Ireland demanded the same treatment and both nations secured a protocol to exempt them from any decisions adopted under the ASFJ. The protocols were added to the Treaty of Amsterdam and remain in force today. The Irish clause, though, is flexible and allows Dublin to opt in and out of migration rules on a case-by-case basis.


Poland later followed the example. In the lead-up to the 2007 Treaty of Lisbon, which gave the Charter of Fundamental Rights full legal effect, the country asked for an opt-out from its judicial application, fearing the Charter's liberal character would clash with conservative family values. A protocol was then drafted to limit its implementation in Poland. (The actual scope of such clause has been contested since then.)

Could the Netherlands secure a similar arrangement on migration and asylum?

For Elise Muir, head of the Institute for European Law at KU Leuven, "the answer is simple: a member state cannot opt out from EU legislation after it has been adopted. The point of EU membership is that one commits to abiding by its laws."

The existing opt-outs, Muir noted, were carved out at a time of the accession of new countries or when treaties were being revised, "but this is unlikely to happen at the moment and requires unanimous approval of all states."


Alternatively, she added, an opt-out might be suggested while a draft law is under negotiations. However, the New Pact is settled and there is no appetite to reopen the long-awaited overhaul.

Prime Minister Dick Schoof is in charge of a four-party cabinet.
Prime Minister Dick Schoof is in charge of a four-party cabinet.Peter Dejong/Copyright 2024 The AP. All rights reserved

Mark Klaassen, a professor of migration law at Leiden University, is equally unconvinced by the Dutch pitch and stresses the Netherlands is "fully bound by the asylum acquis, both in the current form and after the reforms with the migration pact."

The Pact, with its provisions to expand the screening of new applicants, speed up examination procedures, redistribute asylum seekers and build a common financial pool, was introduced to guarantee real solidarity across the bloc, something that Southern nations had complained was sorely missing.

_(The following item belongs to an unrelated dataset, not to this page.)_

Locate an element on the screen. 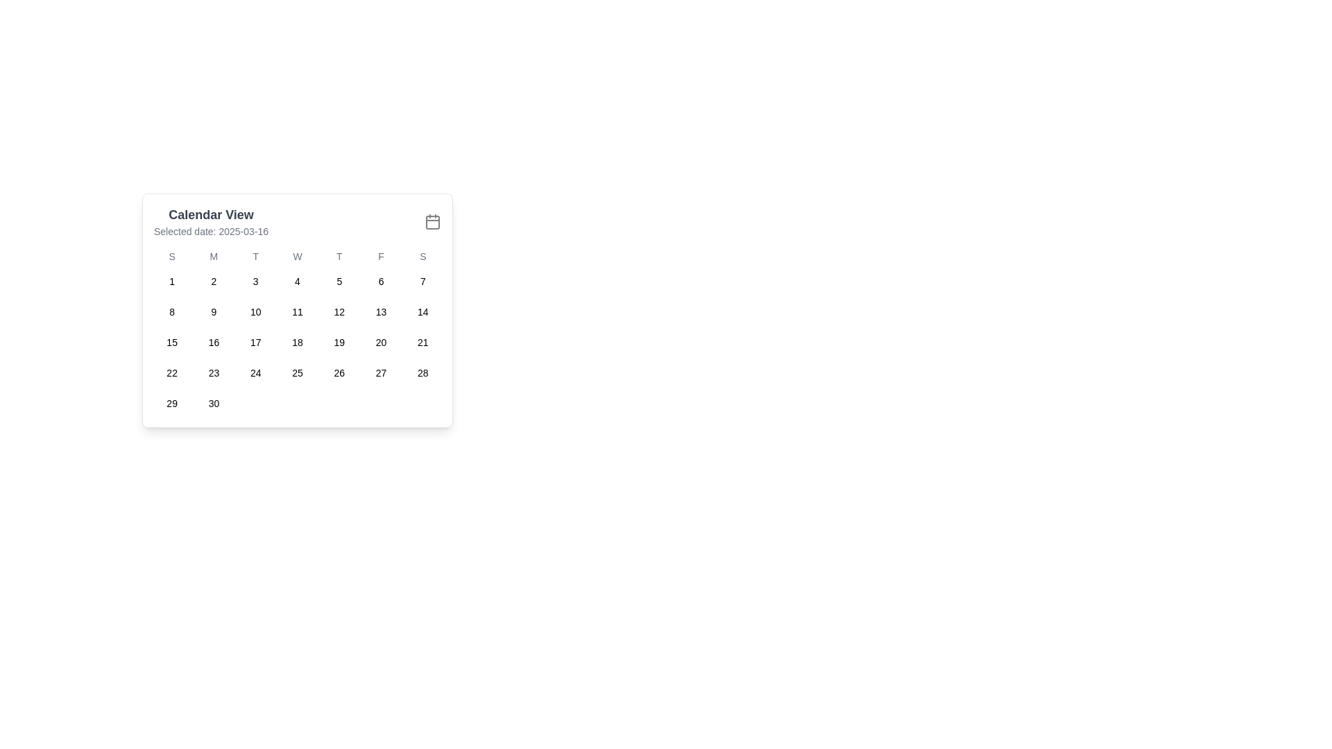  the calendar day cell representing the 23rd day of the month is located at coordinates (213, 372).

In other words, making sure that everybody shoulders the burden of the cross-border challenge.

"It would not be congruent with the reform if the Netherlands could negotiate an opt-out, which is also one of the main reasons why it is unthinkable that such an opt-out would be achieved," Klaassen said.


The professor believes the Dutch executive is well aware of the low chances of obtaining a unanimous endorsement for an opt-out that, if bestowed, would likely drive asylum seekers away from the Netherlands and towards neighbouring countries, and suspects there is another reason behind the bold move: electioneering.

"I strongly believe that our new government knows and understands that there is no procedure to achieve an opt-out by applying for it at the Commission," Klaassen said. "This will remain an empty promise to the voters of the far-right party in the coalition."

In a statement to Euronews, the European Commission refused to comment on political programmes and pointed to the fact that, during the Pact's final vote on 14 May, the Netherlands voted in favour of all pieces of legislation put on the table.

"The Treaties do not include rules (in the form of a protocol) regulating an opt-out clause for the Netherlands in this domain (home affairs area)," a Commission spokesperson said.


"Once adopted, EU law is binding on all concerned member states and, following its entry into force, applicable according to the specific provisions contained in each legal act. The instruments of the Pact will be binding on the Netherlands."

This article has been updated to clarify the political capital of the Netherlands is The Hague, not Amsterdam.